Perajin Tempe di Bandar Lampung Keluhkan Harga Kedelai Impor Tembus Rp11 Ribu per Kg

Seorang perajin tempe di Bandarlampung menunjukkan ampas kedelai yang dijual kepada peternak ikan sebagai pakan alternatif. -FOTO LEO DAMPIARI/RLMG -
Kondisi ini kata Sumantri, berbanding terbalik bila dibandingkan dengan harga kedelai turun. Justru kata dia para perajin ikut mengalami penurunan omset penghasilan dibandingkan bila harga kedelai mahal.
Karena para perajin yang sempat tidak memproduksi karena harga kedelai mahal, kini kembali memproduksi lagi.

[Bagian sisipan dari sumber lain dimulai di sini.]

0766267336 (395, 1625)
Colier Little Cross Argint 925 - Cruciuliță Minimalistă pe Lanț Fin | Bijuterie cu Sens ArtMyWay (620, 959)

Penurunan omset juga dipengaruhi kondisi pasar yang tidak stabil dan banyaknya penjual tempe yang banting harga karena produksi melimpah.
“Karena murah jadi banyak yang produksi, akibatnya banyak tempe yang dijual di pasaran. Ini membuat harganya murah,” sambung Sumantri.
Turunnya harga kedelai membuat produksi tempe melimpah dan banyak perajin kembali memproduksi, sehingga menyebabkan penghasilan perajin menjadi berkurang.
Untuk tetap bertahan, Sumanrri mengatakan para perajin tempe terpaksa mensiasatinya dengan menambah volume tempe demi untuk bersaing di pasaran.
“Untuk mengantisipasinya agar tempe yang saya produksi ini laku di pasaran, ya kita perbanyak produksi tempenya,” ungkapnya.
Ia pun berharap kondisi harga kedelai ini kembali normal. “Harga kedelai turun ini justru penghasilan omset penjualan tempe saya menurun dibandingkan harga kedelai mahal. Semoga bisa normal lagi,” tandasnya. (leo/c1/abd)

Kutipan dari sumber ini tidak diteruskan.